──────── Source information

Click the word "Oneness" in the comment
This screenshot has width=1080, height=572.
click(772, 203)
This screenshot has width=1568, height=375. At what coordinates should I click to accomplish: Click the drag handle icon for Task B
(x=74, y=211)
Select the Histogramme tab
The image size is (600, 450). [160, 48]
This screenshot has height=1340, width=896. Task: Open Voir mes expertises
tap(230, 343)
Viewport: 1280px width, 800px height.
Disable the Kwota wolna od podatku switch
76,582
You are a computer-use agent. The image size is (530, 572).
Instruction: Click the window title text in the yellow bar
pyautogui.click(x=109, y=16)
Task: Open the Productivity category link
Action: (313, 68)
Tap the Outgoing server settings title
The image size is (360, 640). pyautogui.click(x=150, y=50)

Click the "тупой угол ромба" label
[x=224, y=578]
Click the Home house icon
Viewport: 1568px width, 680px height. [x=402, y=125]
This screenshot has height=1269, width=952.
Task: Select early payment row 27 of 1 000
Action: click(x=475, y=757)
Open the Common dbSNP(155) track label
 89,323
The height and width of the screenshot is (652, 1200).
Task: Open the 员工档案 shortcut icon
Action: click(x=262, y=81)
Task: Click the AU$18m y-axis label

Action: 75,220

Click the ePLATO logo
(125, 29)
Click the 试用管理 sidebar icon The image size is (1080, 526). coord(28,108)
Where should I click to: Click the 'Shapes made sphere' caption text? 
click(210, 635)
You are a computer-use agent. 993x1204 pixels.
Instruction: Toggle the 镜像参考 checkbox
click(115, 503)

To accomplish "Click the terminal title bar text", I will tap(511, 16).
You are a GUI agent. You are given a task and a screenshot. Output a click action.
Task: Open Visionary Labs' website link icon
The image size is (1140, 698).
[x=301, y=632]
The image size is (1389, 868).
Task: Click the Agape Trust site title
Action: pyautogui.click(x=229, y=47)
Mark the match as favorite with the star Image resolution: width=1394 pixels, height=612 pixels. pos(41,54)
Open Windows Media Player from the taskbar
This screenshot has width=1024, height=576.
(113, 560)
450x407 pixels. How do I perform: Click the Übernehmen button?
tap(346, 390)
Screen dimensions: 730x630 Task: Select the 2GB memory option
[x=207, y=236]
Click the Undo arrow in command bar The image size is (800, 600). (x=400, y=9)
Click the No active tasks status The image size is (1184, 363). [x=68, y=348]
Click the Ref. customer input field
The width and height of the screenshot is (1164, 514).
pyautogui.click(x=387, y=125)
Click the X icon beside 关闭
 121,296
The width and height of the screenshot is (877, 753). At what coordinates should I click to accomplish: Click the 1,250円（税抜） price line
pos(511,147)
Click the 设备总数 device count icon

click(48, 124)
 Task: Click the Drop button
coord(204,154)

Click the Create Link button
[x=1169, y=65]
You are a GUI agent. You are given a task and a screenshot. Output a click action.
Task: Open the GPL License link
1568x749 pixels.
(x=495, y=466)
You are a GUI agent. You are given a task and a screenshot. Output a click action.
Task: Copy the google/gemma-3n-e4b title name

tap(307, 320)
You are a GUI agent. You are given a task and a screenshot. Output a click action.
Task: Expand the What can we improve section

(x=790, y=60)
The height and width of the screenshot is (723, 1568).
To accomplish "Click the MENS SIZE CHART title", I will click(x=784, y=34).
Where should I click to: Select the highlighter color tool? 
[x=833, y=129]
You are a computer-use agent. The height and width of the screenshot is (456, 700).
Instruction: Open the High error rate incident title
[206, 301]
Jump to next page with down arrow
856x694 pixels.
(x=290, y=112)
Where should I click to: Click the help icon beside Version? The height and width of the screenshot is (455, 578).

────────────────

What is needed - Set down, from the entries above, exactly the lines from the one with "You are a computer-use agent. The image" up to and including the one with "Click the Undo", and no other lines.

Solution to the problem -
You are a computer-use agent. The image size is (530, 572).
Instruction: Click the window title text in the yellow bar
pyautogui.click(x=109, y=16)
Task: Open the Productivity category link
Action: (313, 68)
Tap the Outgoing server settings title
The image size is (360, 640). pyautogui.click(x=150, y=50)

Click the "тупой угол ромба" label
[x=224, y=578]
Click the Home house icon
Viewport: 1568px width, 680px height. [x=402, y=125]
This screenshot has height=1269, width=952.
Task: Select early payment row 27 of 1 000
Action: click(x=475, y=757)
Open the Common dbSNP(155) track label
 89,323
The height and width of the screenshot is (652, 1200).
Task: Open the 员工档案 shortcut icon
Action: click(x=262, y=81)
Task: Click the AU$18m y-axis label

Action: 75,220

Click the ePLATO logo
(125, 29)
Click the 试用管理 sidebar icon The image size is (1080, 526). coord(28,108)
Where should I click to: Click the 'Shapes made sphere' caption text? 
click(210, 635)
You are a computer-use agent. 993x1204 pixels.
Instruction: Toggle the 镜像参考 checkbox
click(115, 503)

To accomplish "Click the terminal title bar text", I will tap(511, 16).
You are a GUI agent. You are given a task and a screenshot. Output a click action.
Task: Open Visionary Labs' website link icon
The image size is (1140, 698).
[x=301, y=632]
The image size is (1389, 868).
Task: Click the Agape Trust site title
Action: pyautogui.click(x=229, y=47)
Mark the match as favorite with the star Image resolution: width=1394 pixels, height=612 pixels. pos(41,54)
Open Windows Media Player from the taskbar
This screenshot has width=1024, height=576.
(113, 560)
450x407 pixels. How do I perform: Click the Übernehmen button?
tap(346, 390)
Screen dimensions: 730x630 Task: Select the 2GB memory option
[x=207, y=236]
Click the Undo arrow in command bar The image size is (800, 600). (x=400, y=9)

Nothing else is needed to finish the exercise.